Belge Metni

بِسْمِ اللّٰهِ الرَّحْمٰنِ الرَّح۪يمِ

وَأَنذِرْهُمْ يَوْمَ ٱلْءَازِفَةِ إِذِ ٱلْقُلُوبُ لَدَى ٱلْحَنَاجِرِ كَٰظِمِينَۚ مَا لِلظَّٰلِمِينَ مِنْ حَمِيمٍ وَلَا شَفِيعٍ يُطَاعُ ﴿١٨

Hem haber ver onlara o yaklaşan felâket gününü: o dem ki yürekler gırtlaklara dayanmış yutkunur da yutkunurlar: zalimler için: ne ısınacak bir hısım vardır, ne dinlenecek bir şefi.

— Elmalılı Hamdi Yazır

Onları yaklaşan gün ile uyar. O zaman ki; yürekler ağızlara gelecek, tasadan yutkunacaklar. Zalimlerin ne dostu, ne de dinlenecek şefaatçısı olur.

— İbni Kesir

Yaklaşmakta olan gün konusunda onları uyar. O gün yürekler gam ve tasa ile dolu, (sanki) gırtlaklara dayanmıştır. Zalimlerin ne sıcak bir dostu, ne de sözü dinlenir bir şefaatçisi vardır.

Verilen Veriler
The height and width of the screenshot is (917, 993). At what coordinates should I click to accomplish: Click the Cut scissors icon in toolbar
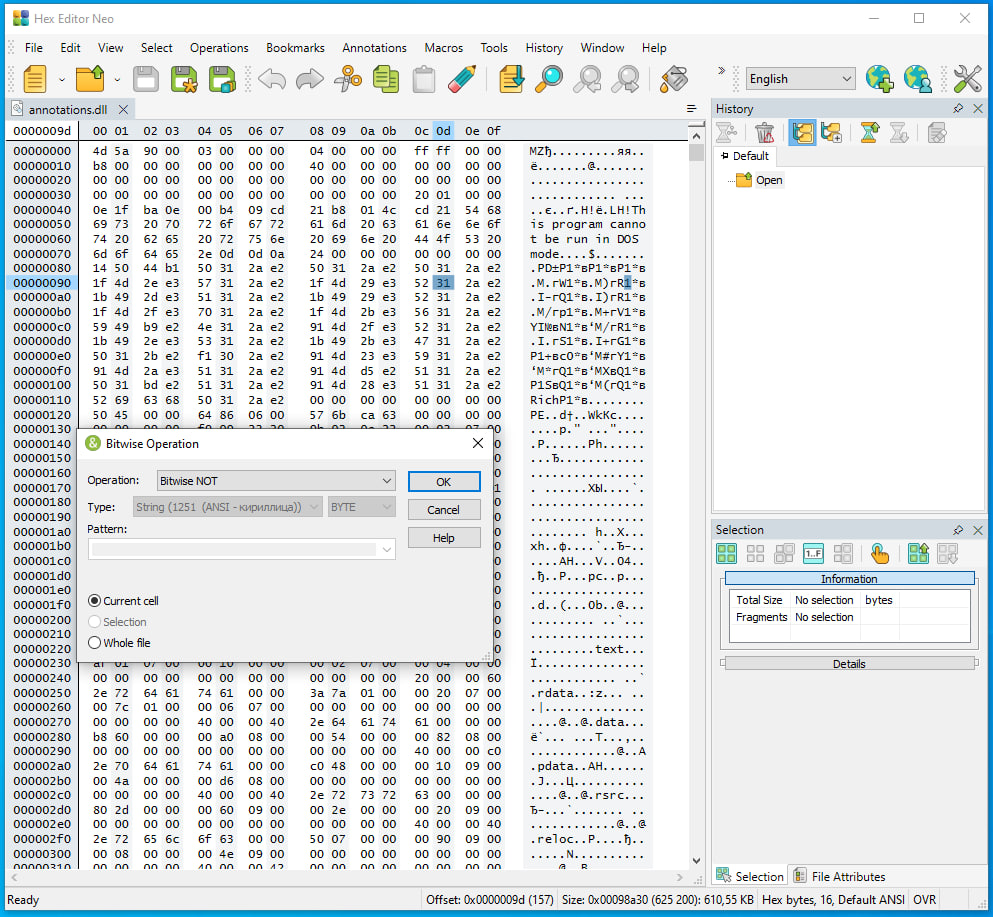click(347, 79)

Yapılacaklar
[A] Ayet metnindeki üç Türkçe çevirinin her birinde zalimlerin sahip olmadığı söylenen şeyleri, çevirideki ifadeleriyle sıralayın.
[B] Ayet metnini kaldığı yerden sürdürün.
Veriler bu çalışmada hiçbir şekilde kullanılmaz.

Cevap Listesi
[A]
Elmalılı Hamdi Yazır çevirisi:
- ısınacak bir hısım
- dinlenecek bir şefi

İbni Kesir çevirisi:
- dostu
- dinlenecek şefaatçısı

Son çeviri:
- sıcak bir dostu
- sözü dinlenir bir şefaatçisi

[B]
— Diyanet İşleri

Onlara o yakın günün tehlikesini anlat. O zaman yürekleri — gamla dolu ve herkes ebsem olarak — ta gırtlakların yanındadır. Zaalimlerin ne müşfik bir yakın, ne de (şefaati) dinlenebilecek bir aracısı yokdur.

— Hasan Basri Çantay

Ey Muhammed! Onları yüreklerin ağıza geleceği, tasadan yutkunacakları yaklaşan Kıyamet günü ile uyar. Zalimlerin ne dostu ne de sözü dinlenecek şefaatçisi olur.

— Seyyid Kutub

يَعْلَمُ خَآئِنَةَ ٱلْأَعْيُنِ وَمَا تُخْفِى ٱلصُّدُورُ ﴿١٩

Gözlerin hâin bakışını da bilir, gönüllerin gizlediğini de.

— Elmalılı Hamdi Yazır

O; gözlerin hainliğini ve göğüslerin gizlediğini bilir.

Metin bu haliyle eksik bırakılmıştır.